**Written request:** Render the whole listing below as a Markdown table with two columns, Row and Line. Number each nonblank line in Row, put its text in Line, and leave out blank lines.

**Supplied material:**
Begin

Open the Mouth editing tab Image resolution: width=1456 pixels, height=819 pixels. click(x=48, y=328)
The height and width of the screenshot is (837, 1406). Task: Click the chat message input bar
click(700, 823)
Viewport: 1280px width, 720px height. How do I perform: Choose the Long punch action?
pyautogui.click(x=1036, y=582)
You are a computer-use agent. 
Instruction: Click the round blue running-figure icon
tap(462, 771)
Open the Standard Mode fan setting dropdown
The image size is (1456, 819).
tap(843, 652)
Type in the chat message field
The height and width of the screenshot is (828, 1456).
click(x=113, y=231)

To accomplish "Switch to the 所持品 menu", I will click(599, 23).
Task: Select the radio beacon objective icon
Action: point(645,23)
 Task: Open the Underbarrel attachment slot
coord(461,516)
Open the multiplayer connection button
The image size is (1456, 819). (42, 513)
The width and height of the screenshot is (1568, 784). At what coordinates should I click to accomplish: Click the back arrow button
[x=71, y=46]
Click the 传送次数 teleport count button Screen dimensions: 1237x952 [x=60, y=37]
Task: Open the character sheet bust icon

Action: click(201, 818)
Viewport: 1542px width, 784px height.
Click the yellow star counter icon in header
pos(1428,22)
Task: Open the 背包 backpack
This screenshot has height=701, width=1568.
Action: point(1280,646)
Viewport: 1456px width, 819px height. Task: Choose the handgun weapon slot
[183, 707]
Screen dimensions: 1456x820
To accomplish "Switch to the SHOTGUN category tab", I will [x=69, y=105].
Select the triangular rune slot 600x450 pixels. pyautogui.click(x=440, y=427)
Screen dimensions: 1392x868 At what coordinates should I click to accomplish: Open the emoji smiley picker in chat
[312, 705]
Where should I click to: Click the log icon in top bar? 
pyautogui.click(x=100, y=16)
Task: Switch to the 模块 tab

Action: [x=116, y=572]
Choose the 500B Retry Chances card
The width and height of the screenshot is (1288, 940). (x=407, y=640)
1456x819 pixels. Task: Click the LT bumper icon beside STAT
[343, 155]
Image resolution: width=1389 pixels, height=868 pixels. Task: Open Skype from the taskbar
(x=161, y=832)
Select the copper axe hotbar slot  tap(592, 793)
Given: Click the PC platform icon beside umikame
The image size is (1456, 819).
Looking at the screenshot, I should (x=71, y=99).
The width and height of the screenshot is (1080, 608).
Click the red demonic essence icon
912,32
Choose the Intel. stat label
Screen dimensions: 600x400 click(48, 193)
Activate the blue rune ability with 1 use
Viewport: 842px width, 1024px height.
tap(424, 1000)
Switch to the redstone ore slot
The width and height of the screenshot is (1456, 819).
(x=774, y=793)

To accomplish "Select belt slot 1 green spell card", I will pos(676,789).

End

**Output of the exercise:**
| Row | Line |
|---|---|
| 1 | Open the Mouth editing tab Image resolution: width=1456 pixels, height=819 pixels. click(x=48, y=328) |
| 2 | The height and width of the screenshot is (837, 1406). Task: Click the chat message input bar |
| 3 | click(700, 823) |
| 4 | Viewport: 1280px width, 720px height. How do I perform: Choose the Long punch action? |
| 5 | pyautogui.click(x=1036, y=582) |
| 6 | You are a computer-use agent.  |
| 7 | Instruction: Click the round blue running-figure icon |
| 8 | tap(462, 771) |
| 9 | Open the Standard Mode fan setting dropdown |
| 10 | The image size is (1456, 819). |
| 11 | tap(843, 652) |
| 12 | Type in the chat message field |
| 13 | The height and width of the screenshot is (828, 1456). |
| 14 | click(x=113, y=231) |
| 15 | To accomplish "Switch to the 所持品 menu", I will click(599, 23). |
| 16 | Task: Select the radio beacon objective icon |
| 17 | Action: point(645,23) |
| 18 |  Task: Open the Underbarrel attachment slot |
| 19 | coord(461,516) |
| 20 | Open the multiplayer connection button |
| 21 | The image size is (1456, 819). (42, 513) |
| 22 | The width and height of the screenshot is (1568, 784). At what coordinates should I click to accomplish: Click the back arrow button |
| 23 | [x=71, y=46] |
| 24 | Click the 传送次数 teleport count button Screen dimensions: 1237x952 [x=60, y=37] |
| 25 | Task: Open the character sheet bust icon |
| 26 | Action: click(201, 818) |
| 27 | Viewport: 1542px width, 784px height. |
| 28 | Click the yellow star counter icon in header |
| 29 | pos(1428,22) |
| 30 | Task: Open the 背包 backpack |
| 31 | This screenshot has height=701, width=1568. |
| 32 | Action: point(1280,646) |
| 33 | Viewport: 1456px width, 819px height. Task: Choose the handgun weapon slot |
| 34 | [183, 707] |
| 35 | Screen dimensions: 1456x820 |
| 36 | To accomplish "Switch to the SHOTGUN category tab", I will [x=69, y=105]. |
| 37 | Select the triangular rune slot 600x450 pixels. pyautogui.click(x=440, y=427) |
| 38 | Screen dimensions: 1392x868 At what coordinates should I click to accomplish: Open the emoji smiley picker in chat |
| 39 | [312, 705] |
| 40 | Where should I click to: Click the log icon in top bar?  |
| 41 | pyautogui.click(x=100, y=16) |
| 42 | Task: Switch to the 模块 tab |
| 43 | Action: [x=116, y=572] |
| 44 | Choose the 500B Retry Chances card |
| 45 | The width and height of the screenshot is (1288, 940). (x=407, y=640) |
| 46 | 1456x819 pixels. Task: Click the LT bumper icon beside STAT |
| 47 | [343, 155] |
| 48 | Image resolution: width=1389 pixels, height=868 pixels. Task: Open Skype from the taskbar |
| 49 | (x=161, y=832) |
| 50 | Select the copper axe hotbar slot  tap(592, 793) |
| 51 | Given: Click the PC platform icon beside umikame |
| 52 | The image size is (1456, 819). |
| 53 | Looking at the screenshot, I should (x=71, y=99). |
| 54 | The width and height of the screenshot is (1080, 608). |
| 55 | Click the red demonic essence icon |
| 56 | 912,32 |
| 57 | Choose the Intel. stat label |
| 58 | Screen dimensions: 600x400 click(48, 193) |
| 59 | Activate the blue rune ability with 1 use |
| 60 | Viewport: 842px width, 1024px height. |
| 61 | tap(424, 1000) |
| 62 | Switch to the redstone ore slot |
| 63 | The width and height of the screenshot is (1456, 819). |
| 64 | (x=774, y=793) |
| 65 | To accomplish "Select belt slot 1 green spell card", I will pos(676,789). |